Segment Start: ENTRIES SHOWN

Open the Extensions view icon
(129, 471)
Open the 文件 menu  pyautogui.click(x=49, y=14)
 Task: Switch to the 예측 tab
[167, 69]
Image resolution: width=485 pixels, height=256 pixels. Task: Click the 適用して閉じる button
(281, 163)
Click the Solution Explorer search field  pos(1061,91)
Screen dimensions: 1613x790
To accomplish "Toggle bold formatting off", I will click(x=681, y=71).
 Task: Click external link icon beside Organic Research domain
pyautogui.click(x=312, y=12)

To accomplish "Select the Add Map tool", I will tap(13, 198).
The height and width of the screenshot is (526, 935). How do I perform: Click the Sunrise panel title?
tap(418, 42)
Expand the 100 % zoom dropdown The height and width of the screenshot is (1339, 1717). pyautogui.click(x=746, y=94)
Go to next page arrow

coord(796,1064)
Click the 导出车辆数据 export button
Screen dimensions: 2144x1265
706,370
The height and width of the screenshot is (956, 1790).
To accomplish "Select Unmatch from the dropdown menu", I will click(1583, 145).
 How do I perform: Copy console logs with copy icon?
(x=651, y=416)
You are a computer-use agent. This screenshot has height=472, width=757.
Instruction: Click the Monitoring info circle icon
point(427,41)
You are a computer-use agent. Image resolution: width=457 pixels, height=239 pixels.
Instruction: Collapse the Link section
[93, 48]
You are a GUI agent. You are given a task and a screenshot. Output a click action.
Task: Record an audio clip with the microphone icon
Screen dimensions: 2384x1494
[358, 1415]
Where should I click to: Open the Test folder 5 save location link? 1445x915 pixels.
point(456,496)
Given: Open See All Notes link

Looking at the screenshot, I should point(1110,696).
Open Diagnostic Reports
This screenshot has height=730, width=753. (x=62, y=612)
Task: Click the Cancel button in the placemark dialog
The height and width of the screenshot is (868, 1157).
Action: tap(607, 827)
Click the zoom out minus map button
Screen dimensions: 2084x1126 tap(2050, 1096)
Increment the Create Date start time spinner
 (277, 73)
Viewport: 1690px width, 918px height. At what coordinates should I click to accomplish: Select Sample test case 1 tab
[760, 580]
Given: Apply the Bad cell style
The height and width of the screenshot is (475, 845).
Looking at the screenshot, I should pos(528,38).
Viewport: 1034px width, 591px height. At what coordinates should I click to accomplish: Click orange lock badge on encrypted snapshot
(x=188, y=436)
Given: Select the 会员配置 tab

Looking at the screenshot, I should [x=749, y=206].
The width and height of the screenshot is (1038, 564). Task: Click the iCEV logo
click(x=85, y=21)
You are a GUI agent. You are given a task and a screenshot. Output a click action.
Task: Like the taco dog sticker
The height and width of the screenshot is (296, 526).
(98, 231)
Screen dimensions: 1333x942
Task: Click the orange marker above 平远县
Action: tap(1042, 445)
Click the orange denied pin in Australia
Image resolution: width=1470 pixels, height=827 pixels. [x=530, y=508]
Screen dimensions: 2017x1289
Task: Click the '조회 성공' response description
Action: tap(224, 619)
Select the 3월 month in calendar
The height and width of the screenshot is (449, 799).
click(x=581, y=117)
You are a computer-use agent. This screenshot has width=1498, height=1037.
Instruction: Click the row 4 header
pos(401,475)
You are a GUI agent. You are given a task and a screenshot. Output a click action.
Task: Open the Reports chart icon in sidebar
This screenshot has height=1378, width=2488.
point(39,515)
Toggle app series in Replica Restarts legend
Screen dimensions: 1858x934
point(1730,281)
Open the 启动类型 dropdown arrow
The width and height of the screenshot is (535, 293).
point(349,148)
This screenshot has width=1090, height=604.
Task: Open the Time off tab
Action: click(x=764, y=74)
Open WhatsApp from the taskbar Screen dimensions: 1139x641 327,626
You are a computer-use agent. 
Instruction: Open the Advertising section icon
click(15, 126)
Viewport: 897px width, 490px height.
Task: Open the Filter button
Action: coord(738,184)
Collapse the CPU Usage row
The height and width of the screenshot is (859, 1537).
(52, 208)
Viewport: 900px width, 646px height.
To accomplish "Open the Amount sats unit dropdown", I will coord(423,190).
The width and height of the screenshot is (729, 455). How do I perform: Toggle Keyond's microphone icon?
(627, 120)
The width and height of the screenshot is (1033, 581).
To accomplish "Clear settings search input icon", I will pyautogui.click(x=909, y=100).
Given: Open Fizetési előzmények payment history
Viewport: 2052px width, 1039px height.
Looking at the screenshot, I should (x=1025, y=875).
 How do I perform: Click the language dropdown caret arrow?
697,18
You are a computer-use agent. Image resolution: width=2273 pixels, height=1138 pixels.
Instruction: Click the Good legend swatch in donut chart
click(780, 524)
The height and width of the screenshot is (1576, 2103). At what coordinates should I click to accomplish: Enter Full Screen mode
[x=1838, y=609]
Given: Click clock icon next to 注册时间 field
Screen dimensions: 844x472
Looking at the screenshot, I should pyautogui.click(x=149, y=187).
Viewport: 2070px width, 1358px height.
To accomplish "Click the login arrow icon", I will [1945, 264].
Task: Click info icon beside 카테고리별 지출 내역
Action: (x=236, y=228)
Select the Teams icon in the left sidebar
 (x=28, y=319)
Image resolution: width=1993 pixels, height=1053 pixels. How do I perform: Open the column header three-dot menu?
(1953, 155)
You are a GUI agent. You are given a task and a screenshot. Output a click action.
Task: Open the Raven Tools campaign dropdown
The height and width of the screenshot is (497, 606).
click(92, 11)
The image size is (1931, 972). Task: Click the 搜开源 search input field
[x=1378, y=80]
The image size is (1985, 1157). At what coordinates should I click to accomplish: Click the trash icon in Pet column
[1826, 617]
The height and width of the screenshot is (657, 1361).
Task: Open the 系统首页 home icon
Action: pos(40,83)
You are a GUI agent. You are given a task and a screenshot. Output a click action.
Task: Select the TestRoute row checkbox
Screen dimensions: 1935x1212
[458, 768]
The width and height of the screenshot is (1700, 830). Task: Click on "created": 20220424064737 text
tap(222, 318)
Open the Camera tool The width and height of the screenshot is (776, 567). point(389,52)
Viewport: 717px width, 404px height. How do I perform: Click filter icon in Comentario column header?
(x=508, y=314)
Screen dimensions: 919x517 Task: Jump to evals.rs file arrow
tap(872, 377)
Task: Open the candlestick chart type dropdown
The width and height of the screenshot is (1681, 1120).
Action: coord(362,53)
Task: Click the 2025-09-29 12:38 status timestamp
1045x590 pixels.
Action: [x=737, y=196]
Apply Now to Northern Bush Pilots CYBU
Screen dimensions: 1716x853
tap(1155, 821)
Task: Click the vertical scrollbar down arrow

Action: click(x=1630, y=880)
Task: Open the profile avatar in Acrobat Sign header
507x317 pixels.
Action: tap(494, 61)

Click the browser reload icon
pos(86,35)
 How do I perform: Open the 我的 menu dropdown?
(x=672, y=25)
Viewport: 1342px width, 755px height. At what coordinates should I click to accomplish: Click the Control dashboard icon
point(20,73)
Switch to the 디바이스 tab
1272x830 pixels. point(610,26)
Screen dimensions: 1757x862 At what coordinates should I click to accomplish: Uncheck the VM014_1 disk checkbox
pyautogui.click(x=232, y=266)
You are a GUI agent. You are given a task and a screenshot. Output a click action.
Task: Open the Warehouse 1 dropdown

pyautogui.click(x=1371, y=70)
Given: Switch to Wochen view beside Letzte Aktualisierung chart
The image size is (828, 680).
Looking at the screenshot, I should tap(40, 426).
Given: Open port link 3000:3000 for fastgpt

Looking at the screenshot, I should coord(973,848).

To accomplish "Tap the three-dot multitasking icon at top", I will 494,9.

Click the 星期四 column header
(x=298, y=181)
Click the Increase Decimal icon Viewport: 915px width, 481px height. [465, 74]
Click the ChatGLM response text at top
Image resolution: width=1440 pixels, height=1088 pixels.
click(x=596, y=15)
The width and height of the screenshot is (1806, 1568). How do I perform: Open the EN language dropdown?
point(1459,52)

Segment End: ENTRIES SHOWN

(PROBLEM)
Show every line above in which the word "from" is found.

(EXERCISE RESPONSE)
To accomplish "Select Unmatch from the dropdown menu", I will click(1583, 145).
Open WhatsApp from the taskbar Screen dimensions: 1139x641 327,626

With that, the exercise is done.